Shigeru mengernyit heran. Matanya bergerak liar ke sekeliling ruangan, berusaha menghindari api yang membara di manik segelap onyx milik Kakaknya. “Kenapa jadi bawa-bawa Ajik?”

“Kamu diam-diam kontakan sama Ajik, ‘kan? Makanya kamu mau kuliah merantau?! I saw your phone, Shigeru!” Issei mengacak rambutnya dengan frustrasi. “Orang itu yang pukulin Biyang! Pukulin aku! Biyang juga bilang buat jangan pernah berhubungan lagi sama dia, tapi kamu—”

He’s still my father! Our father!”

He abused us!”

He has changed!”

Sebuah tawa getir lolos dari belah bibir Issei. Matanya memandang Shigeru dengan tidak percaya, seolah gadis itu baru saja melemparkan candaan konyol yang tak lucu sama sekali. “Gimana bisa kamu tahu kalau dia udah berubah sedangkan kamu gak pernah ngerasain dijahatin sama dia, hm? Shigeru, he loves you dearly, he never laid his fists on you. How could you know he has changed?”

Shigeru menelan air liurnya kuat-kuat. Matanya seketika memanas tanpa bisa ia cegah. “Aku tahu dia udah berubah. Dia nyesal sama kelakuan dia yang dulu, Bli. Aku sesekali ngobrol sama dia lewat telepon, aku berani sumpah, dia udah berubah!”

He’s a manipulative fuck! Kamu jangan gampang dibegoin gitu dong!” bentak Issei, membuat Shigeru sedikit terhenyak di tempatnya.

“Manipulitif gimana, sih? Aku gak bego, Bli! Aku beneran udah berubah!” Shigeru ikut berteriak, nada suaranya frustrasi dan bulir air mata mulai jatuh dari kelopaknya.

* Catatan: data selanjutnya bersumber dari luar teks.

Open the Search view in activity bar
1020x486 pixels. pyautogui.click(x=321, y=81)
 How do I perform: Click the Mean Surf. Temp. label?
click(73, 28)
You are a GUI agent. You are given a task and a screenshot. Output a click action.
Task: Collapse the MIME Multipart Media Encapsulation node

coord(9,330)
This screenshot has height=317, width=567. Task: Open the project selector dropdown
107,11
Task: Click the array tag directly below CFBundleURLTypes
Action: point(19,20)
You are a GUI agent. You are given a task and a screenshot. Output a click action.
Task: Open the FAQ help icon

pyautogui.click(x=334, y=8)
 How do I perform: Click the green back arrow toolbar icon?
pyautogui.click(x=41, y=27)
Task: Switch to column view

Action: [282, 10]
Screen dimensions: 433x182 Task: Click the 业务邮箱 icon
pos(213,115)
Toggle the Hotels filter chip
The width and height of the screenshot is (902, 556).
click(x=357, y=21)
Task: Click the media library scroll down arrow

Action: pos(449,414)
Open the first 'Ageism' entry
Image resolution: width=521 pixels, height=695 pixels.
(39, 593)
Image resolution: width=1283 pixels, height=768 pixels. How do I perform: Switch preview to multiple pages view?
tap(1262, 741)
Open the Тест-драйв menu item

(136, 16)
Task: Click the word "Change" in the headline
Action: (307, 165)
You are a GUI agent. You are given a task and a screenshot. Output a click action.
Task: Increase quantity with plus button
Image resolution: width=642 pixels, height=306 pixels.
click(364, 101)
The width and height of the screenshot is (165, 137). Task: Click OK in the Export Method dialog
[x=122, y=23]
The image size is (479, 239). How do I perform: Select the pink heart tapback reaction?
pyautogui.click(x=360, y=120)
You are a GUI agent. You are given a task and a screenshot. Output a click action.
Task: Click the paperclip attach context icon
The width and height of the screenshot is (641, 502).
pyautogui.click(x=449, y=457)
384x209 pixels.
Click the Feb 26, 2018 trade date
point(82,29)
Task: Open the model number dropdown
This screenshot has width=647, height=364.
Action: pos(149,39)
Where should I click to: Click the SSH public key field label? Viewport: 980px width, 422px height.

Lamgkahnya mengikuti milik Issei yang pergi ke taman belakang, entah untuk apa, tapi gesturnya yang seolah menghindar membuat Shigeru kesal bukan kepalang. “Sini, gak?! Mau kabur kemana sih?!” Ia menarik lengan Kakaknya dengan kencang, menghentikan langkah pria itu.

“Aku gak mau ngomongin soal ini!” Aku gak mau ngomongin soal Ajik.

“Bli sendiri yang bawa-bawa Ajik! Terus Bli yang merasa gak terima pas aku bilang Ajik udah berubah!” Dia udah berubah, tolong, percaya sama aku. Aku mau keluarga kita bareng-bareng lagi.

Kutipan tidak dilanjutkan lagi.